At this, his wife – who stood still in the doorway, watching him fondly with bright indulgent eyes – began to laugh; and, after glancing sharply at her for a moment, he joined in himself, with a deep, self-mocking chuckle.
‘When I was younger, Mr. Hartright,’ he said, ‘I was elected to t
he Beef-steak Club in Brighton; where, at the monthly dinner, you might be required, at the whim of the chairman, to compose an extempore epitaph – either for yourself, or for another member. And Jack Marwell, of the Theatre Royal, who was a humorous fellow, wrote this on me:
Here lyeth, friend, a gentle wight
Who did no wrong, but could not write
Each day he’d plan – but plan in vain -
A book – and then he’d plan again;
Until at last his soul was took -
Yet, though his life hath left no book,
Pray, with his grieving friends and wife
His name be in the Book of Life.
There were tears in his eyes when he had finished – though whether from merriment, or the recollection of his friends, or merely the melancholy that the thought of our own death must arouse in us all, I could not tell. At length, however, he chuckled again, and said: ‘But I took my revenge the following month; for the chairman demanded I should compose one on Marwell, and I said, “I’m still planning it”; and was excused for my wit.’
I laughed; and, looking about me, said: ‘It seems to me you were slandered; for you must have the makings of at least half a dozen books here-’
‘Oh, the makings!’ he said. ‘The makings! But how to make ‘em? – that’s the question! Here are graves’ – pointing to one pile – ‘and Roman fortifications’ – indicating another – ‘and a giant’s thigh-bone, and druidical stones, and a thousand other curiosities; and between them they would amount to a very respectable Guide to the Natural Wonders and Ancient Remains of the County of Sussex, which is what I always intended them to be.’ He paused a moment, perhaps because he had suddenly recalled the reason for my visit; for he went on: ‘That was, indeed, part of my original object in travelling with Turner – I hoped he might furnish me with engravings.’

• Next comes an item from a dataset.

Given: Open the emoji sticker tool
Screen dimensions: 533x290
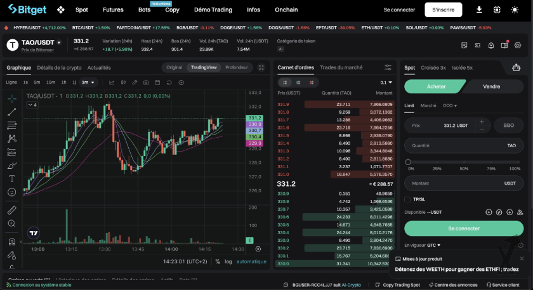Looking at the screenshot, I should [x=11, y=192].

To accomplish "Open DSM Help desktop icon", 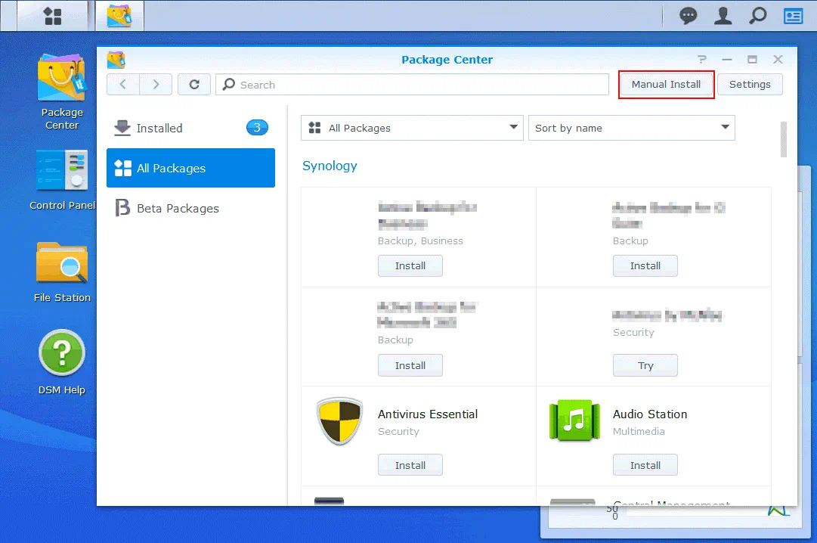I will coord(62,363).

‘And did he refuse?’ I asked.
‘I did not ask him outright, but I think perhaps he guessed my intention, for he told me plainly that all the pictures were destined for a publisher, who wished to make his own book. Later, I heard that failed, and I could have approached him then; but felt I was still not sufficiently advanced.’ He shook his head in a sudden frenzy of frustration. ‘Try as I may, I can never find a way to arrange my material; and just at the point when I seem about to manage it, damn me if something new doesn’t turn up, and throw the whole thing off the road, horses and all.’ He began jabbing the air, as vigorously as the conductor of an orchestra. ‘If I order everything according to place, I must jumble together temples to Diana and mediaeval coins and batteries from the late war; if I do it chronologically, I make myself and my reader giddy by flying from one side of the county to the other – and back again – in a single afternoon.’ He shook his head. ‘It will end by making me mad.’